“É um protesto político, e não do povo”
Moradores de São Paulo tomam medidas para driblar a greve Condutores do metrô e ônibus ignoram a mobilização
Os sindicatos brasileiros quiseram aproveitar a insatisfação generalizada que há um mês lota as ruas do país e convocaram grandes manifestações populares – o Dia Nacional de Luta – mas o resultado não foi como o esperado. “Ameaçaram bloquear nove estradas e só bloquearam duas. Fazia dois anos que não convocavam uma greve tão grande, mas está tudo normal. Isto é um protesto de partidos, e não do povo, como os outros”, disse ontem Adailton, 40 anos, em São Paulo.
“Hoje eu cheguei bem cedinho. Levantei duas horas antes para chegar a tempo, porque todo mundo dizia que a cidade ia parar e fui a primeira a chegar”, lamentou Michelle Ramiro, gerente de uma lanchonete.
Os principais problemas ocorreram no interior e no litoral do estado de São Paulo, onde por mais de seis horas os sindicatos conseguiram bloquear algumas estradas, polígonos industriais e a entrada de portos importantes, como o de Santos. Os grevistas pertencem principalmente aos setores metalúrgico, portuário, petroleiro e bancário e, entre outras coisas, exigem a redução da jornada de trabalho de 44 para 40 horas semanais.
Na avenida Paulista, principal artéria urbana da cidade e cenário das grandes passeatas contra o aumento das tarifas de transporte, cerca de 2.000 mil manifestantes, segundo cálculos da Polícia Militar, pararam o trânsito por horas nos dois sentidos.
Na véspera da greve, o clima levou a pensar em um dia caótico, mas a negativa dos motoristas de ônibus e condutores do metrô a se unirem à greve esvaziou as manifestações na cidade, como reconheceu João Carlos Gonçalves, secretário da Força Nacional, uma das centrais organizadoras. Ainda assim, muitos decidiram ficar em casa, de empregadas domésticas a executivos de multinacionais.
As empresas sugeriram aos empregados que ficassem em casa, como aconteceu no último mês de manifestações e protestos sociais: “A recomendação é que os profissionais de São Paulo não venham ao escritório. Por isso, se for possível, preparem-se para trabalhar à distância”, dizia uma circular numa importante consultoria internacional. “Hoje está deserto, a maioria decidiu não sair para não se arriscar. Alguns chefes não descontam o dia se você faltar”, contou César Araújo Correa, jornaleiro em uma estação de ônibus do centro, mostrando a pilha de jornais encalhados.

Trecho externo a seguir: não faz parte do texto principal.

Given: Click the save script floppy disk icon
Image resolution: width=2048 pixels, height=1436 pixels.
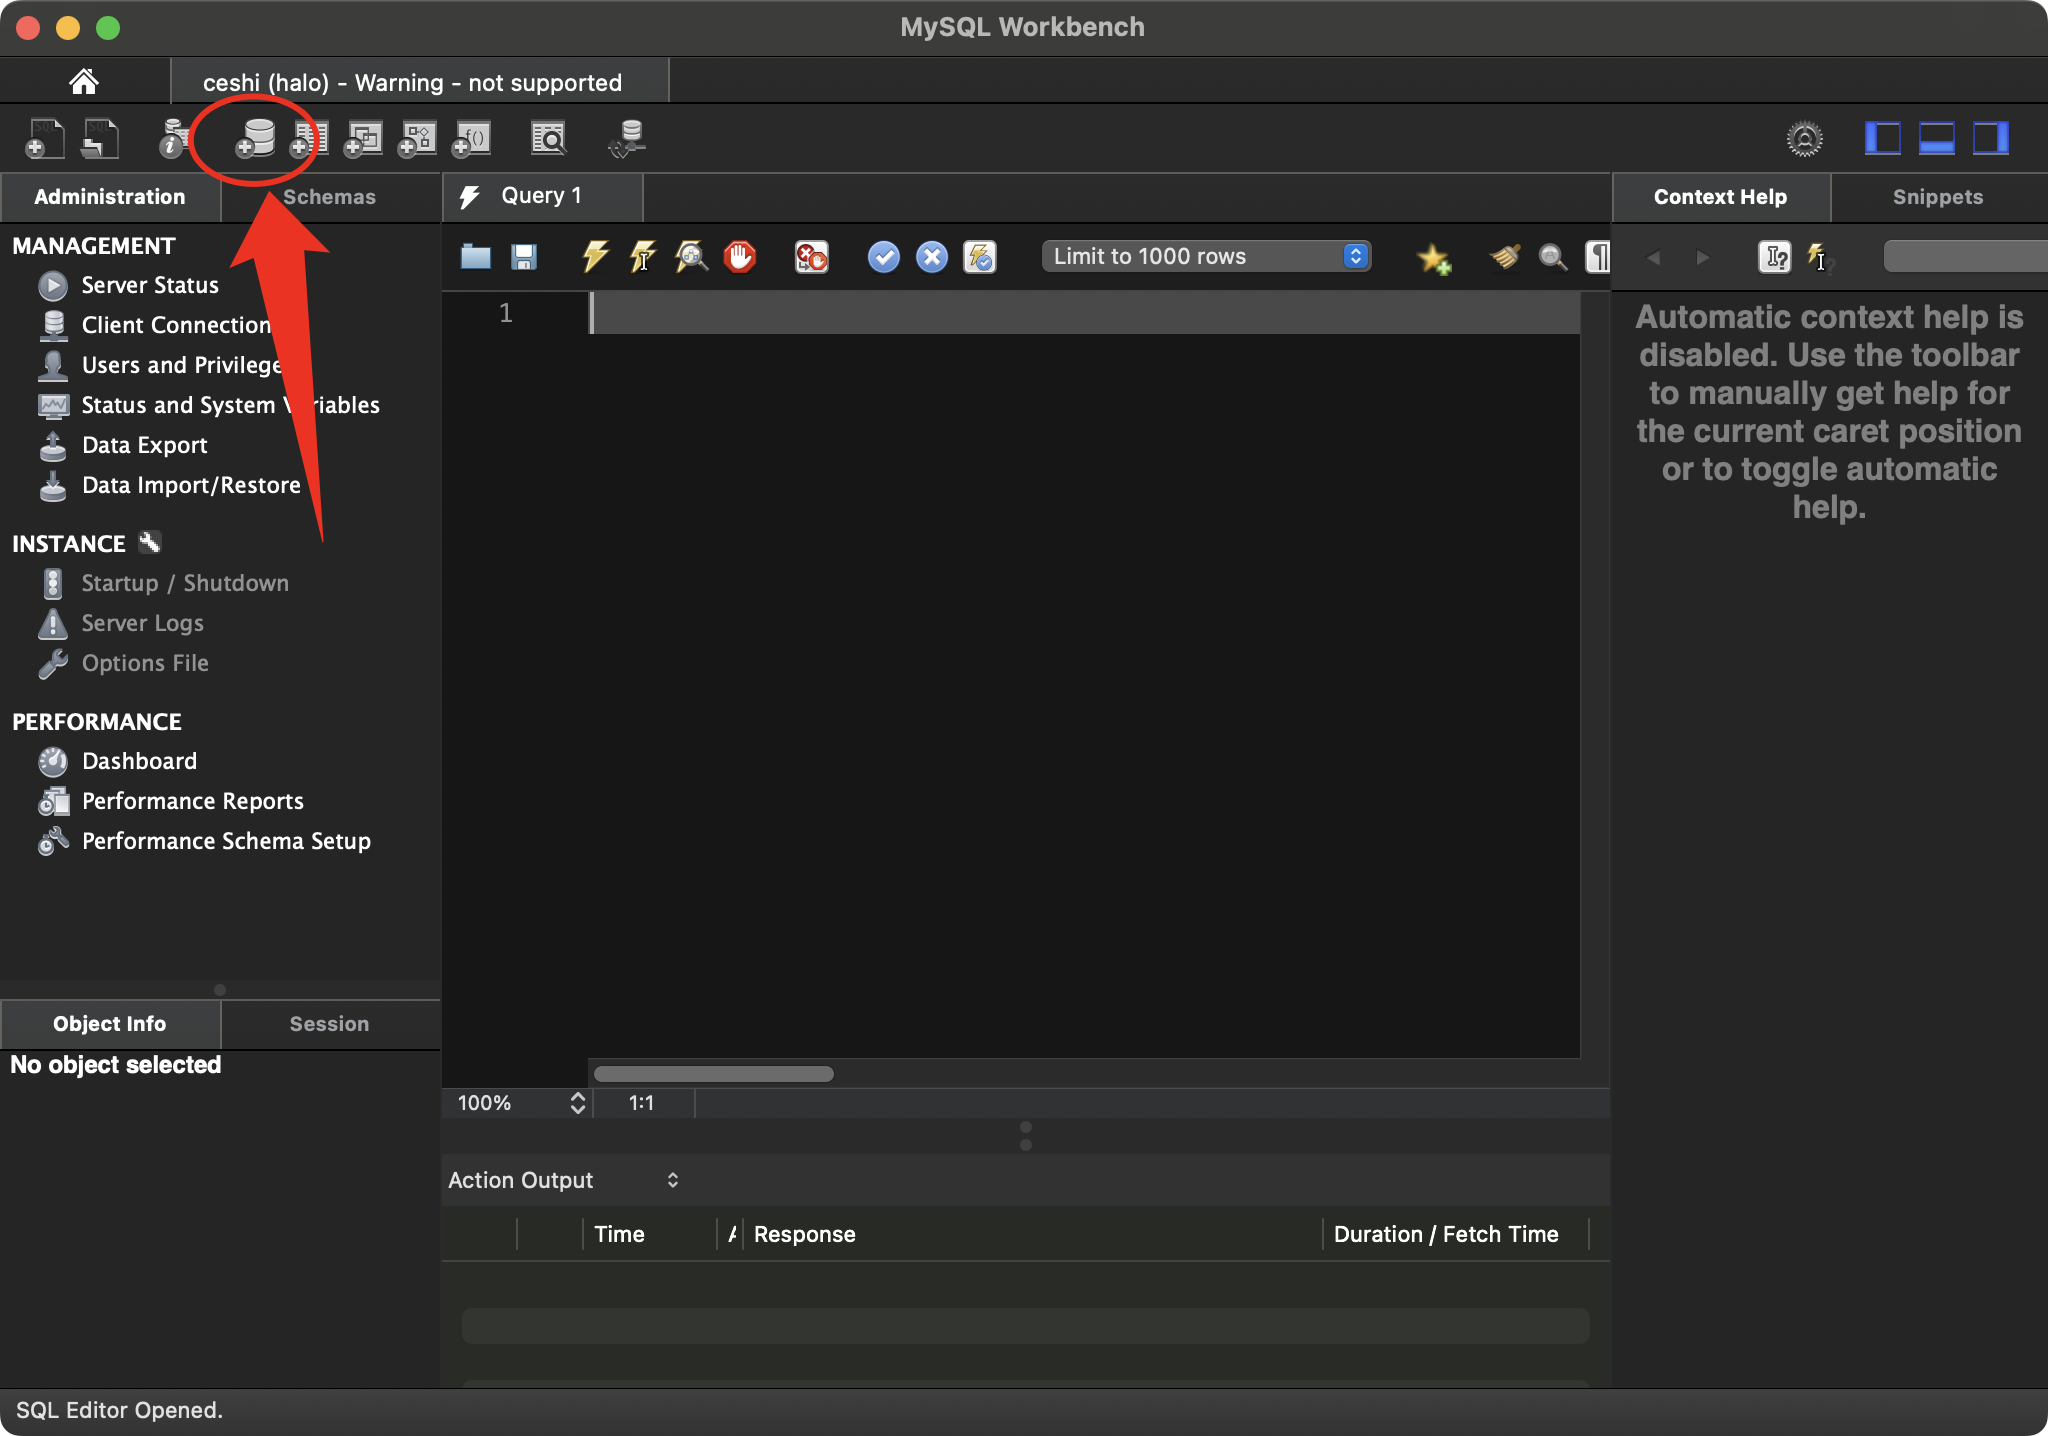Looking at the screenshot, I should (x=524, y=257).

“Avisei às patroas que não ia poder trabalhar. Eu vivo em Guarulhos e seria impossível chegar ao centro com tudo parado”, explicou Wilma Martins da Silva, empregada doméstica de 64 anos que fez uma maratona para cumprir o horário. “Deu tudo certo e cheguei a tempo, mas não foi fácil. Vim de carro até a entrada da cidade, aguentei o trânsito de sempre, tomei o trem e depois o ônibus. Ainda bem que funcionaram”, contou a senhora enquanto esperava o ônibus para fazer faxina numa terceira casa.

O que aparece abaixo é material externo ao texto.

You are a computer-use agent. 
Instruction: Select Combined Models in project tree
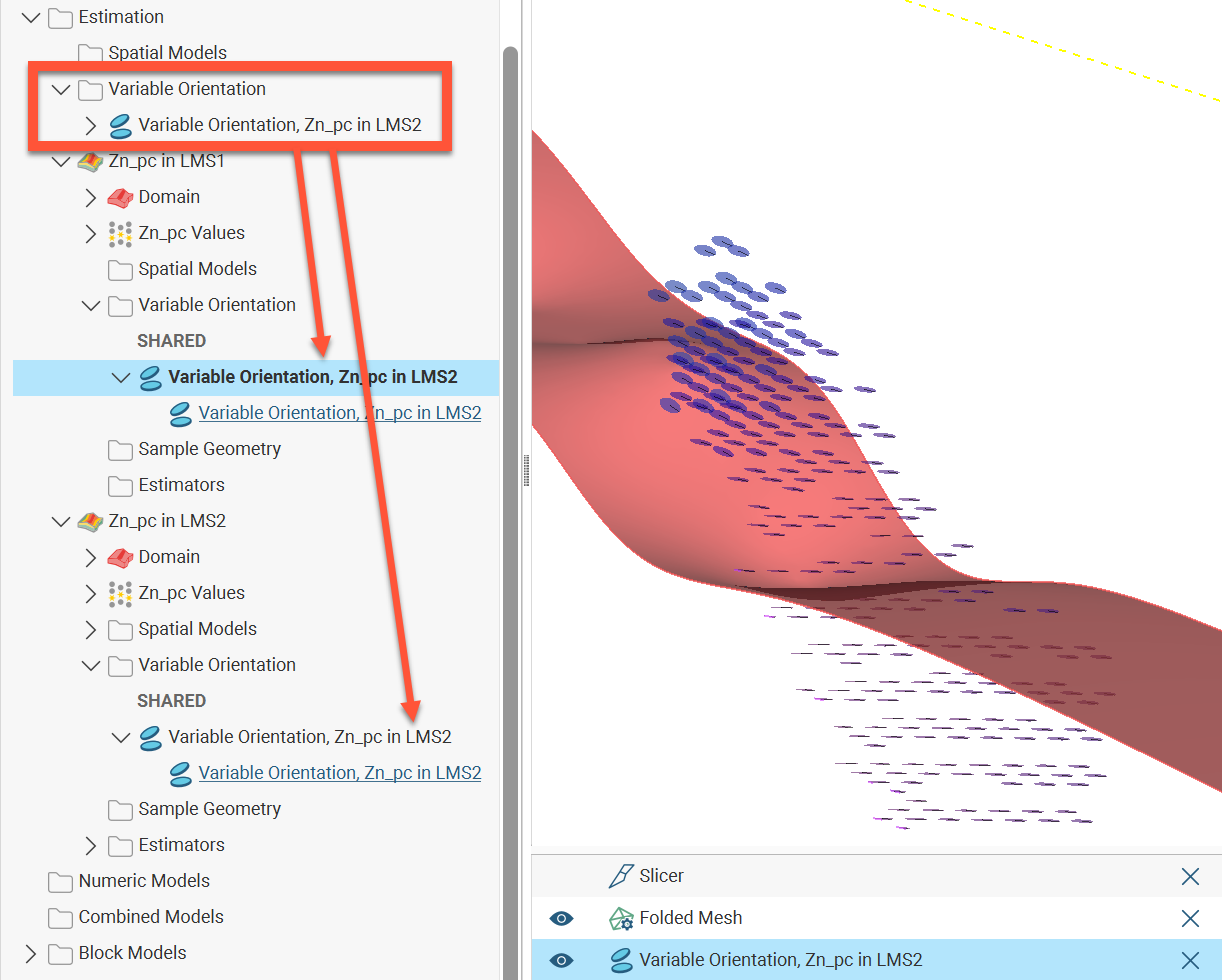tap(150, 917)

As primeiras análises da jornada indicavam que os sindicalistas não tinham sabido aproveitar a indignação das ruas. “A relação [de desconfiança] com os políticos e dirigentes sindicais, ligados a diferentes partidos e ao governo, explica o número tão baixo de pessoas nas ruas até agora, comparado com o contingente nas mobilizações do Movimento Passe Livre [que reivindicava a redução das tarifas de transporte]”, afirmou Marco Antônio Carvalho Teixeira, da Fundação Getúlio Vargas, à Folha de São Paulo.